東京オリンピックの開会式は1964年10月10日だった。新幹線は、五輪に間に合わせるため工事を急ぎ、なんとか10月1日に開通させることができた。その最大の功労者で、いまや“新幹線をつくった男”として伝説化されつつあるのが島秀雄である。だが、1番列車『ひかり1号』が東京駅を発車する出発式典に、島は招待されなかった。新幹線をほぼ完成させた任期半ばに辞職していたからだ。
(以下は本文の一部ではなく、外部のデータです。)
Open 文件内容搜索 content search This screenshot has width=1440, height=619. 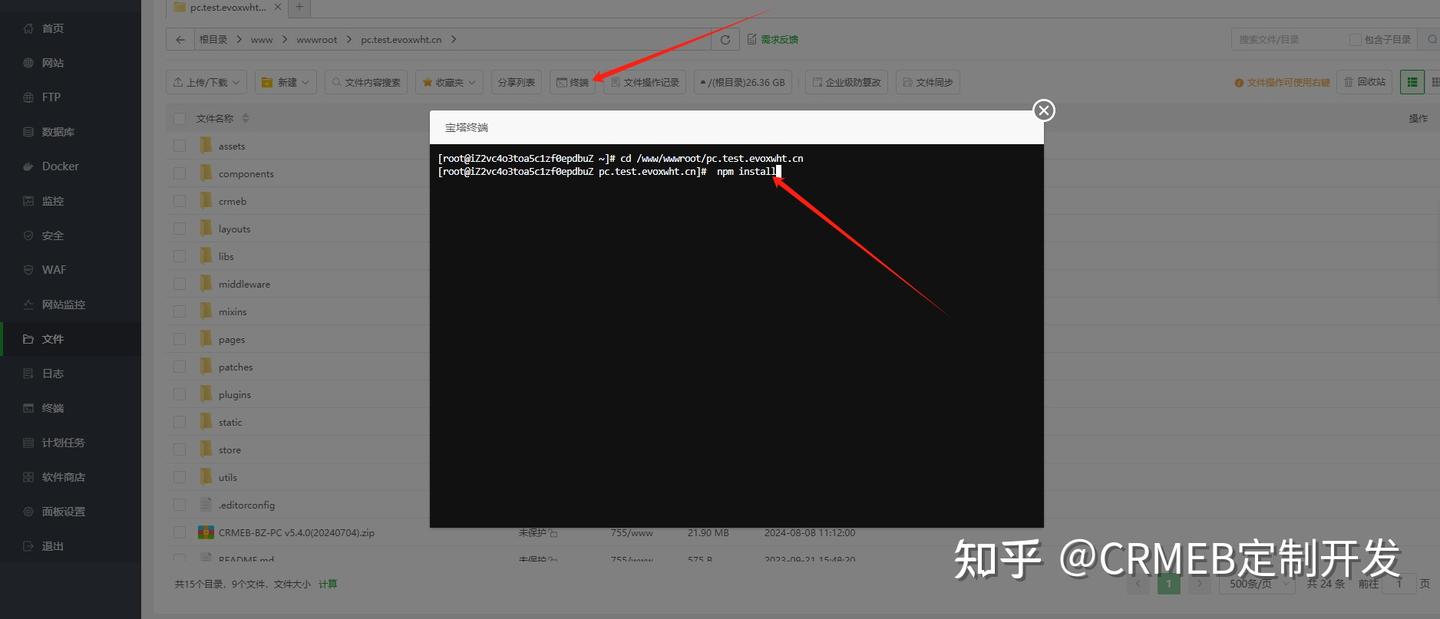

私は、晩年の島に何度もインタビューしたのだが、式典に出られなくてどう思ったのかを、やはりどうしても訊きたかった。この日の早朝、島は昔から住む高輪の高台にある自宅にいた。「辞めるときには、新幹線はほとんど完成していたので、何も心配することはありませんでした。招待状は来ると思ってましたが、何の手違いだが知らないが、来なかった。1番列車は自宅でそっと見た。そのころは建物の合間から見えましたからね。一生懸命やれば、へんなものにはならないんだとつくづく思いました」。一般に日本人は、新幹線のような独創的で大がかりなシステムを、世界に先駆けてつくり出すことは苦手とされる。そんななか、新幹線は希有な大成功例といえる。いまや“シンカンセン”の呼び名で広く世界に知れ渡る、日本を代表する技術でもある。島は大きな仕事をなしてきたリーダーにありがちな、大言壮語や目立つパフォーマンスは一切しない。そればかりか自らの地位や名誉にも執着しない。言葉も丁寧で驕らず、もっとも技術者らしい技術者というべき人物である。
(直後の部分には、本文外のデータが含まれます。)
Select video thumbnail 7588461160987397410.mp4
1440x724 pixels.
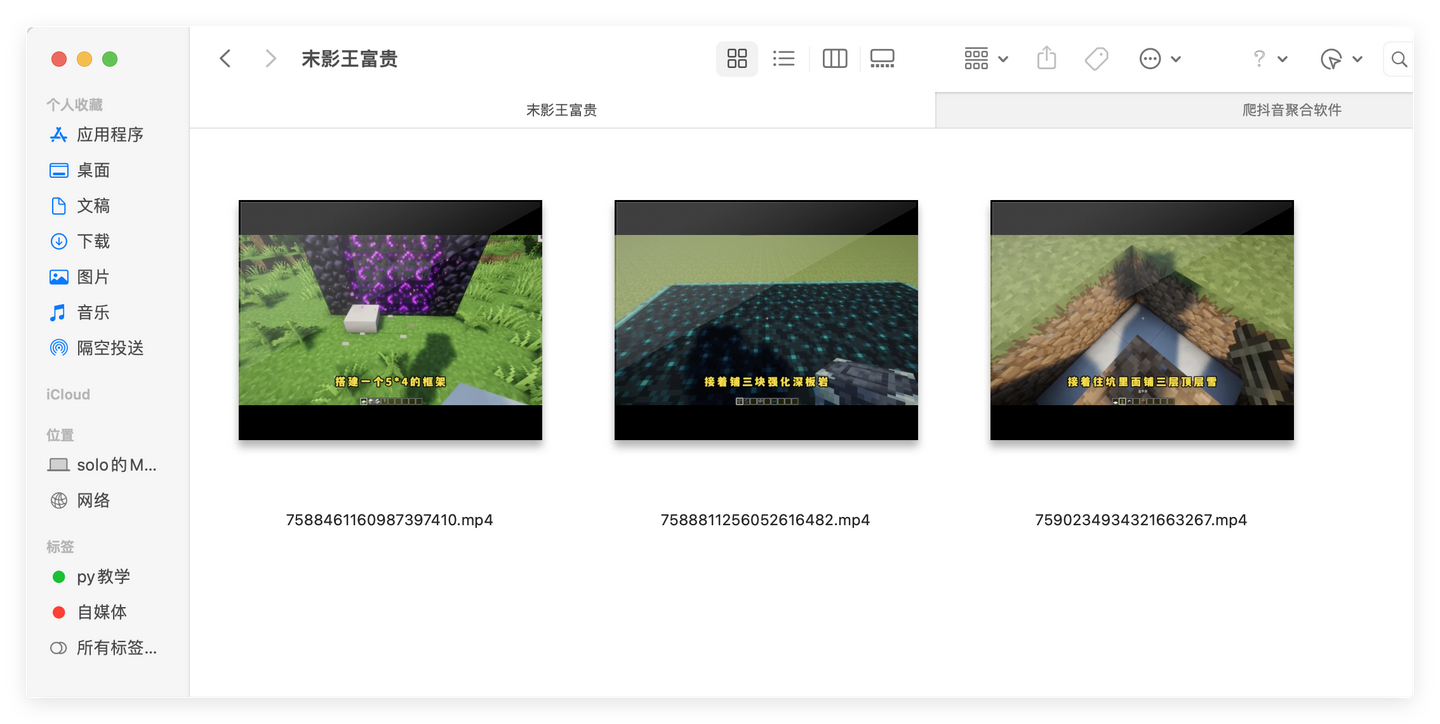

1951年、桜木町駅手前で車両火災が起こり、大勢の死傷者を出す事故があった。車両の最高責任者だった島は、責任のなすり合いに終始する国鉄の体質に嫌気がさし、事故対策を終えた時点で辞職していた。その島を、再び国鉄に呼び戻し、技師長に据えたのは、かつて南満州鉄道(満鉄)の理事だった十河信二国鉄総裁である。十河は、戦前に計画されていた広軌(国際標準軌)の新幹線である弾丸列車の実現に情熱を燃やし、“鉄道車両の神様”と呼ばれた島の父・安次郎の名前を出して、「父親の弔い合戦をしないか」と島を口説いた。

島がまだ現役で、新幹線が完成に向かっていたときのことだ。地価高騰やインフレなどもあり、建設費が予定の約2倍の3800億円に膨らんでいた。「そうとう前から、工事費が大幅に超過することはわかっていましたが、国会の承認を得るためにかなり低く見積もらざるをえなかったのです。でも、新幹線が完成したら、この程度の建設費の膨張は十分に賄えるし、大きな利益が得られることもわかっていましたから」と、島はさらりと言ってのけた。確かに、東海道新幹線は開業すると、ドル箱路線になった。

しかし、この赤字の責任を取って、1963年5月、十河信二は任期切れを理由にして辞任を余儀なくされた。十河に恩義を感じていた島も辞任を申し出たが、十河の後任に決まっていた石田禮助から「技術面の責任者として、このまま国鉄にとどまってほしい」と強く引き止められた。だが島は「せめて開業のときまで総裁職にと思っていた十河さんが、赤字を理由に再任されないのなら、実際に建設計画を指揮し、工事を推進してきた私にも大きな責任がある。十河さんと一緒に辞めるのが筋であると思っていました」と語った。こうして、新幹線の開業1年5ヵ月前の任期半ばにして辞任したのだった。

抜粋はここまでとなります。